Table 1: Pharmacokinetic parameters and statistical comparison of minocycline after 100 mg minocycline capsule single dose administration of the test and reference drug in 20 healthy volunteers.

AUCt, AUCinf and Cmax of test drug and the reference drug are presented in Table 1. The 90% confidence intervals for geometric mean ratios of test/reference for AUCt, AUCinf and Cmax were within the acceptable limits (80 -125%) of bioequivalence which implies that the bioequivalence criteria were met. Evaluation of original data with Wilcoxon matched-pairs test showed that was no statistically significant difference between the two formulations for tmax values.


The aim of the present randomized, single-blind, two-period, cross-over study with one week wash-out period was to compare the bioavailability of the test minocycline capsule produced by Y.S.P. Industries (M) Sdn. Bhd. (Borymycin 100 mg) with the reference minocycline capsule (Apo-Minocycline® 100 mg). The formulation was administered to overnight fast in order to eliminate the influence of food on drug absorption.

For bioequivalence study, AUCt, Cmax and tmax were the main target parameters in order to assess possible bioequivalence between both preparations. Based on bioequivalence guideline, the acceptance criteria for bioequivalence were that the 90% confidence intervals of the the test/reference geometric means ratio for both compounds were in the range 0.80 – 1.25 for the AUC and Cmax.

The result of this study showed that the 90% confidence intervals of the test/reference AUC ratio and Cmax ratio were within the acceptable range for bioequivalence.

The mean (SD) elimination half-lives (t½) of minocycline for the test drug was 19.46 (4.90) h and for the reference drug was 18.90 (4.84) h. These values were within the minocycline half-life range based on the literature, which is 11.38 – 24.31 h (mean: 17.03 hours).
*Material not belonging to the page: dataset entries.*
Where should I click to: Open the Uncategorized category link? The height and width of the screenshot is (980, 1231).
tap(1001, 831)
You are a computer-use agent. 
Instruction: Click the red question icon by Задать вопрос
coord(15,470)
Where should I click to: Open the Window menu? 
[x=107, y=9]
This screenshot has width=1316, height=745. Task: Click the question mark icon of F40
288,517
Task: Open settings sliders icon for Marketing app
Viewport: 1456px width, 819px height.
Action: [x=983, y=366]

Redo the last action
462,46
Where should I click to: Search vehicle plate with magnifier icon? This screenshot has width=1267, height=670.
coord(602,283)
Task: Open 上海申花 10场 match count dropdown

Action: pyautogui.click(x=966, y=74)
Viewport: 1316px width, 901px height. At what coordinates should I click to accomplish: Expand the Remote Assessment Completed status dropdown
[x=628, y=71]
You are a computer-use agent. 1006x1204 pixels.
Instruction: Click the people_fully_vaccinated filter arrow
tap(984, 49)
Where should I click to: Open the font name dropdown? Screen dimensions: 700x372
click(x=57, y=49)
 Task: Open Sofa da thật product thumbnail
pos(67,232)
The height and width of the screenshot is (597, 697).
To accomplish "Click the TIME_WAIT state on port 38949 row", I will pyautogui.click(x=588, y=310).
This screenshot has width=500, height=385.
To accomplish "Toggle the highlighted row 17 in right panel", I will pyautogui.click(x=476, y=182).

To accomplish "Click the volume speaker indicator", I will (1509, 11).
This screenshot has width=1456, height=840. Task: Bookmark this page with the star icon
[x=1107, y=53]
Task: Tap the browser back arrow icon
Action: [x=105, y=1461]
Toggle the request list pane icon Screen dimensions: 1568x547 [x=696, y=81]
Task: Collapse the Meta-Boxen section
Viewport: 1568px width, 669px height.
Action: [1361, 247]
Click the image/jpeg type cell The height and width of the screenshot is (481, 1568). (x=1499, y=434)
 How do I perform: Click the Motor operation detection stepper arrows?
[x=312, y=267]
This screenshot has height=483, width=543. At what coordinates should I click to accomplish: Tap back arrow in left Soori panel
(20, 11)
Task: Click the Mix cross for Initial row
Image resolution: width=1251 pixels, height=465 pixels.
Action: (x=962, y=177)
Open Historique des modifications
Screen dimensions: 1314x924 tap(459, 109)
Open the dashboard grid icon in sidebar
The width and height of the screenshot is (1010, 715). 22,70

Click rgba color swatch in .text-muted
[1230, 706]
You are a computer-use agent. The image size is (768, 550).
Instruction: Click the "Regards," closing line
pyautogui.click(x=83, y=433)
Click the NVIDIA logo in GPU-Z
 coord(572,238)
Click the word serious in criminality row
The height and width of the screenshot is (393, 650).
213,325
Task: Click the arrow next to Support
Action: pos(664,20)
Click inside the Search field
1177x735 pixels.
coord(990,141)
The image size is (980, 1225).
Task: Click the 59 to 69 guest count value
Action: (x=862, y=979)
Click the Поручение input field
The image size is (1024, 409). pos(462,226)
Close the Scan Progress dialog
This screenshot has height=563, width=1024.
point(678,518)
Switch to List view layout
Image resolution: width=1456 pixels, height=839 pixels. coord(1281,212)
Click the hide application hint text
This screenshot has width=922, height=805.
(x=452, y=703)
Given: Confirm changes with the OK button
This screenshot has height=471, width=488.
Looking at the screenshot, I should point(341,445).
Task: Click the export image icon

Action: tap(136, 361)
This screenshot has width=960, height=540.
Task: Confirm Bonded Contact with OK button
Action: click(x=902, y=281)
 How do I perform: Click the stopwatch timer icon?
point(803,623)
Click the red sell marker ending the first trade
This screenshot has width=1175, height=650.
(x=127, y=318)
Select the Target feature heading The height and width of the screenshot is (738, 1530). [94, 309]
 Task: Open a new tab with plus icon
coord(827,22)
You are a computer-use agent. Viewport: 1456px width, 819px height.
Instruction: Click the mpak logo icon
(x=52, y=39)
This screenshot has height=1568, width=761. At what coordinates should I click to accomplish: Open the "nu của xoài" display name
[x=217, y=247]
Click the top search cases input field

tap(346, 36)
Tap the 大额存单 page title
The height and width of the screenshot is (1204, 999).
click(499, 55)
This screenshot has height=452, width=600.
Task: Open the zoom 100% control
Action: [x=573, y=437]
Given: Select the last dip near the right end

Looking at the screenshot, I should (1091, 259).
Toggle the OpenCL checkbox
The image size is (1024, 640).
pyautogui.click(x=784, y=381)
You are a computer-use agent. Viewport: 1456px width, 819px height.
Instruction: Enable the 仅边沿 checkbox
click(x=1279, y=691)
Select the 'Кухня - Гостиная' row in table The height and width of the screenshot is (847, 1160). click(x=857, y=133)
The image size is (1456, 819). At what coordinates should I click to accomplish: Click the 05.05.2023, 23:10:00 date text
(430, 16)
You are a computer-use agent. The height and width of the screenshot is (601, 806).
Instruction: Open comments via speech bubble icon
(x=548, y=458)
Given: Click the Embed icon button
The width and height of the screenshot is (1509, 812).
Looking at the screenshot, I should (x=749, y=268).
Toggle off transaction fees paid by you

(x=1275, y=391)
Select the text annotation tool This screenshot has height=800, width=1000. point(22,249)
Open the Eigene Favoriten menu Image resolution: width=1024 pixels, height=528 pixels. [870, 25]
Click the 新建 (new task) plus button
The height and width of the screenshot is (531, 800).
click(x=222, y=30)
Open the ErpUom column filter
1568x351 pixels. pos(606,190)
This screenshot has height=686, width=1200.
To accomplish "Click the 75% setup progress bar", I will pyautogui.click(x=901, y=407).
In each subject, the AUCt value of minocycline was more than 80% compared to the value of AUCinf (% AUCt / AUCinf ratio > 80%, 80.32 to 93.99% for test drug and 80.52 to 94.83% for reference drug), indicating that the sampling time was sufficiently long to ensure an adequate description of the absorption phase.

The median (range) of the time to reach maximum minocycline plasma concentration (tmax) of the test drug was 2.00 (0.67 – 3.00) h and 2.00 (1.00 – 3.00) h for the reference drug. Using Wilcoxon matchedpairs test on the original data, the difference between the two drugs (test and reference drug) tmax values was not significantly different. These values were also within the minocycline tmax range in the literature, which is 1 to 3 hours after administration of minocycline capsules.

In the present study, the intra subject coefficient of variance (% CV) obtained from the ANOVA for minocycline was 6.40%, it means that the number of subjects in this study (20 subjects) was adequate to ensure that this study has adequate power to confirm a statistical conclusion.

There was no dropout case in this study. There were two adverse events, nausea and myalgia encountered during the study. Among the 20 subjects who received the study drug, nausea was encountered in 1 subject (S 5) during period 1, and myalgia was encountered in 1 subject (S 14) during period 1.